To help test the theoretical relatedness and construct validity of a well-established measurement procedure
It could also be argued that testing for criterion validity is an additional way of testing the construct validity of an existing, well-established measurement procedure. After all, if the new measurement procedure, which uses different measures (i.e., has different content), but measures the same construct, is strongly related to the well-established measurement procedure, this gives us more confidence in the construct validity of the existing measurement procedure.

Criterion validity is demonstrated when there is a strong relationship between the scores from the two measurement procedures, which is typically examined using a correlation. For example, participants that score high on the new measurement procedure would also score high on the well-established test; and the same would be said for medium and low scores.

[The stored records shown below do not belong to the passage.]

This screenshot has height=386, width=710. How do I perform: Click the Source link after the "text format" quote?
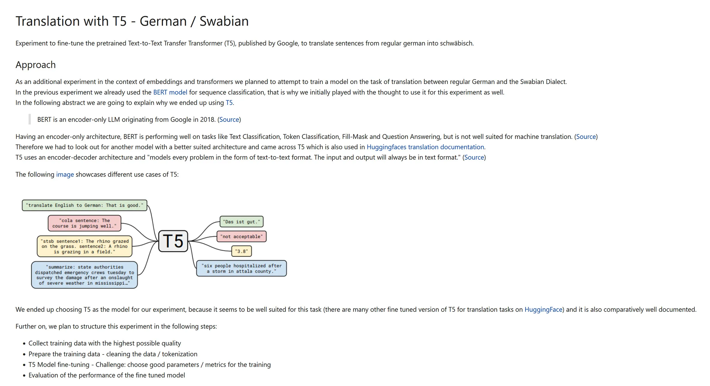(x=474, y=158)
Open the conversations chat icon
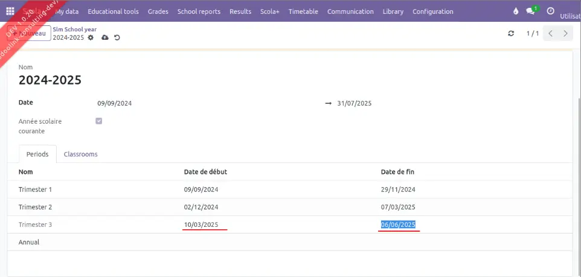The width and height of the screenshot is (581, 277). tap(531, 11)
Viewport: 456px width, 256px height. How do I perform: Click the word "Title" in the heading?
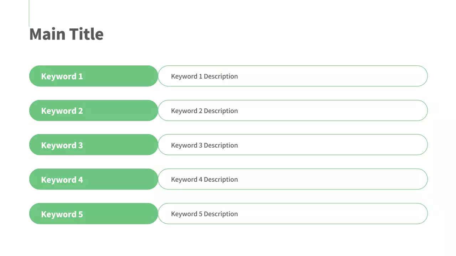point(86,34)
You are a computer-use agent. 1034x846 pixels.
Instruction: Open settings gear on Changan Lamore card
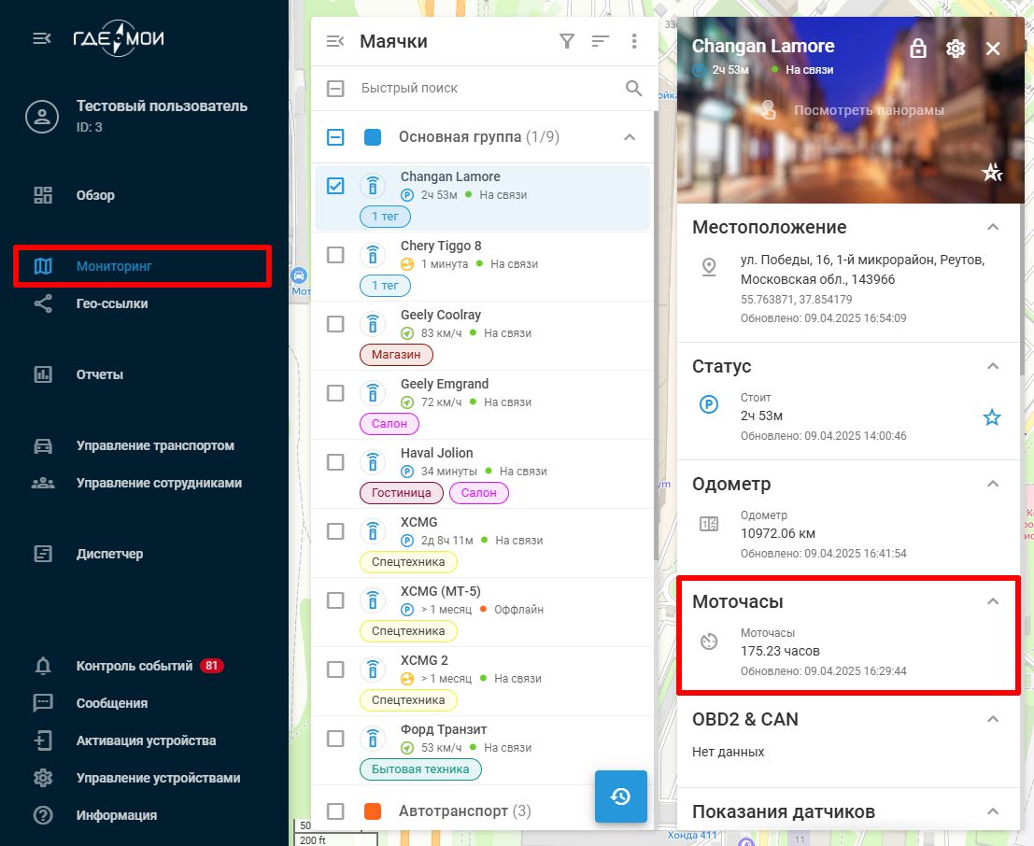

However, rather than assessing criterion validity, per se, determining criterion validity is a choice between establishing concurrent validity or predictive validity. There are two things to think about when choosing between concurrent and predictive validity:

The purpose of the study and measurement procedure
You need to consider the purpose of the study and measurement procedure; that is, whether you are trying (a) to use an existing, well-established measurement procedure in order to create a new measurement procedure (i.e., concurrent validity), or (b) to examine whether a measurement procedure can be used to make predictions (i.e., predictive validity).
Study constraints
Testing for concurrent validity is likely to be simpler, more cost-effective, and less time intensive than predictive validity. This sometimes encourages researchers to first test for the concurrent validity of a new measurement procedure, before later testing it for predictive validity when more resources and time are available.